Exercise: Repeat exactly, and only, the lines below starting at the line that contains "Image resolution: width=445" and ending at the line that contains "You are a computer-use agent. Screen dimensions: 961x421", inclusive of both.

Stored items
━━━
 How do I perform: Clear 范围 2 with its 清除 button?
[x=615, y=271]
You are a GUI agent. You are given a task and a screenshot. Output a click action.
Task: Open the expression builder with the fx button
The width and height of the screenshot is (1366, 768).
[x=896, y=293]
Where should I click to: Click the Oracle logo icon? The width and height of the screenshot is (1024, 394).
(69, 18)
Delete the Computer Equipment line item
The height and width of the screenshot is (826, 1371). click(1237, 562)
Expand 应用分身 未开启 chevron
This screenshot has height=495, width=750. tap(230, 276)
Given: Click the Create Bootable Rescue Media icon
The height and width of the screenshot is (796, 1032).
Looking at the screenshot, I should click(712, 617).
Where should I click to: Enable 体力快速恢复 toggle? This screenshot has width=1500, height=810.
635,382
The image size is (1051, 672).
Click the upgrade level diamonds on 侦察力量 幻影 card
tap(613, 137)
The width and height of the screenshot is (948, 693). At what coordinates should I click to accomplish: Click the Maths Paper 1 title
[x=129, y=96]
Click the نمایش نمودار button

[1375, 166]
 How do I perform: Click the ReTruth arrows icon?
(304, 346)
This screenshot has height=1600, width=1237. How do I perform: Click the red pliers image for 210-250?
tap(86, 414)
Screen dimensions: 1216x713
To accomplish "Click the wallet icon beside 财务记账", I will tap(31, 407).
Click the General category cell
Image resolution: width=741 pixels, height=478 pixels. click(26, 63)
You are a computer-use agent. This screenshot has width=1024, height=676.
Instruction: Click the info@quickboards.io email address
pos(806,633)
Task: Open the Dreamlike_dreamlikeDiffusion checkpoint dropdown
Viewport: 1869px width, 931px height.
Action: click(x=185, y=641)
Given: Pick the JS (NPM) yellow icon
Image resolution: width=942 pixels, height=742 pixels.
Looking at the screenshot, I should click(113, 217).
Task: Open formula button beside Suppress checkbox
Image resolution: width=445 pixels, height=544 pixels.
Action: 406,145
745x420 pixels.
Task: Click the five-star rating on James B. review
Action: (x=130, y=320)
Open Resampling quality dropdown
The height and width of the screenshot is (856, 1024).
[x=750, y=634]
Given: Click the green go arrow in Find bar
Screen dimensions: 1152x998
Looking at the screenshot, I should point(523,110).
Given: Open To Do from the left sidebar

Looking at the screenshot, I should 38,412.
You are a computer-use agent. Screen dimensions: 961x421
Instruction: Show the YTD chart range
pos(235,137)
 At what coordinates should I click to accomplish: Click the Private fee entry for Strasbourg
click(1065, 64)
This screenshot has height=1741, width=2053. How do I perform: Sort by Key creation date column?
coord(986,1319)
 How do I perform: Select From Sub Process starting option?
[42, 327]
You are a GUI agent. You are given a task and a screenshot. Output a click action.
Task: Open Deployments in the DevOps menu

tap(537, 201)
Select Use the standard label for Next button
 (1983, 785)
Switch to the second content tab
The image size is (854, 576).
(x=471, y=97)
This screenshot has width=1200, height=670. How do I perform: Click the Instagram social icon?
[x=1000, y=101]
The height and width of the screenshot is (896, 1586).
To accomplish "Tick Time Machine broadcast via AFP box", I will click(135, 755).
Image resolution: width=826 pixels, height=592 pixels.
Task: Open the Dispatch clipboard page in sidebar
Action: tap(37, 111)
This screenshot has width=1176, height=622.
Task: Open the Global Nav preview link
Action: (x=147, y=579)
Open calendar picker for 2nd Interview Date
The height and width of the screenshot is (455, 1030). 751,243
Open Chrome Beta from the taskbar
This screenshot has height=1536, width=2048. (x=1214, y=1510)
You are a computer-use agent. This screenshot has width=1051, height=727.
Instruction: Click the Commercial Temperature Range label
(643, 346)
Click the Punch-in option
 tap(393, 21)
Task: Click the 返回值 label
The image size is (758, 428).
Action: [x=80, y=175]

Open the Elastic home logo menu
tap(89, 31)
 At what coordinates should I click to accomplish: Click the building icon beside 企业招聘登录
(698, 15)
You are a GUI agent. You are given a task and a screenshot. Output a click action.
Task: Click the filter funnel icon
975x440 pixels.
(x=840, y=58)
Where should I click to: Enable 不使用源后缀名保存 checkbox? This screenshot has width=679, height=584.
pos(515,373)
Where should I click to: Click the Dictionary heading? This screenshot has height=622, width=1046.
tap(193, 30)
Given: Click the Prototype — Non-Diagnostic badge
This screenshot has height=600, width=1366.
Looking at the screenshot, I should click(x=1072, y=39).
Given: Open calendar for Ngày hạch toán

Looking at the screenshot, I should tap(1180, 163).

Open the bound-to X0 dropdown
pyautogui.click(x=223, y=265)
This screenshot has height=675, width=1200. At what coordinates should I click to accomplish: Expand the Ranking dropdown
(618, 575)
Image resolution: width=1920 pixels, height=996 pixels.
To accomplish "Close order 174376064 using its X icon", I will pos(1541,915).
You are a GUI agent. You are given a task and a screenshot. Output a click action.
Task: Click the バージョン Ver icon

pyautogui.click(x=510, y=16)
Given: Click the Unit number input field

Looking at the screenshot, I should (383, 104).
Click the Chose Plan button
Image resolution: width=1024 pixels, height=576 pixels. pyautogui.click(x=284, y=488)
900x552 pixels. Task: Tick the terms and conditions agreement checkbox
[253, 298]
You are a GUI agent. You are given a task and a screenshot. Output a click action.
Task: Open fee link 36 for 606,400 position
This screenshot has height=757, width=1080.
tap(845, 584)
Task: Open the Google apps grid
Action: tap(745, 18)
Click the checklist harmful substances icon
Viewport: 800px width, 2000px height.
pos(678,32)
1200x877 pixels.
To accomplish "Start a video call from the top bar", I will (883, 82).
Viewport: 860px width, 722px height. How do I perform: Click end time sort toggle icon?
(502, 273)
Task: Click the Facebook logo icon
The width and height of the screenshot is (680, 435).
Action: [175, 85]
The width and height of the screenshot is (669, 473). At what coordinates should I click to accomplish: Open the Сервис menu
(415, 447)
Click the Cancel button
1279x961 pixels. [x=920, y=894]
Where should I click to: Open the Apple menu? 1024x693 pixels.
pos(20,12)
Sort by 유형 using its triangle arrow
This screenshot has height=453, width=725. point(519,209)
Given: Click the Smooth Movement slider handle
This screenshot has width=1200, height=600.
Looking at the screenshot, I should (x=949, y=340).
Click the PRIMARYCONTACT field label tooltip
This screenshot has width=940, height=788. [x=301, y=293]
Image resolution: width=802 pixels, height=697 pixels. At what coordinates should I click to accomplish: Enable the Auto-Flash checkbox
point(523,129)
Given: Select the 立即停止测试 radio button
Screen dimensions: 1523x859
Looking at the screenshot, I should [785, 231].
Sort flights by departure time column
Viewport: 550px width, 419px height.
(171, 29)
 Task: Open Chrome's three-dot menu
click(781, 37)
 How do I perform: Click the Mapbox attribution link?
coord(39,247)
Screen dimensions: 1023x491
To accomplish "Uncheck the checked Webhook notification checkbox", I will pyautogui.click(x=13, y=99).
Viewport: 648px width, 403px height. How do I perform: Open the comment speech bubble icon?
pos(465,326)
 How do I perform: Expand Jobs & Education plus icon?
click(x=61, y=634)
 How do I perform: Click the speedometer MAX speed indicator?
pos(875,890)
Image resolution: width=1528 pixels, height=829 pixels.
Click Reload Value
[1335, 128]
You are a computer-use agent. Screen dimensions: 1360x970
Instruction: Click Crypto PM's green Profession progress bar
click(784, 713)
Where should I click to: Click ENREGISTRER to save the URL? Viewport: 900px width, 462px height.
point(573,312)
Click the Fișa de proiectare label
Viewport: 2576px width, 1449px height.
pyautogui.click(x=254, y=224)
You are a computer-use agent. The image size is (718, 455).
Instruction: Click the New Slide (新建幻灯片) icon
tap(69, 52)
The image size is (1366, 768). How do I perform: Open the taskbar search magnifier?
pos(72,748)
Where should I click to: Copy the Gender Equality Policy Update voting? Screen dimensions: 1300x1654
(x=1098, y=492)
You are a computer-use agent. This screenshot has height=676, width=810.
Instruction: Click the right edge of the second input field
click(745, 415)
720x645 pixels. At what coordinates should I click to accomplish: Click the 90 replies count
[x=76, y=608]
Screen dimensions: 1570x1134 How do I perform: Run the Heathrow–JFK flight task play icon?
━━━
Reply to the task:
Image resolution: width=445 pixels, height=544 pixels.
Action: 406,145
745x420 pixels.
Task: Click the five-star rating on James B. review
Action: (x=130, y=320)
Open Resampling quality dropdown
The height and width of the screenshot is (856, 1024).
[x=750, y=634]
Given: Click the green go arrow in Find bar
Screen dimensions: 1152x998
Looking at the screenshot, I should point(523,110).
Given: Open To Do from the left sidebar

Looking at the screenshot, I should 38,412.
You are a computer-use agent. Screen dimensions: 961x421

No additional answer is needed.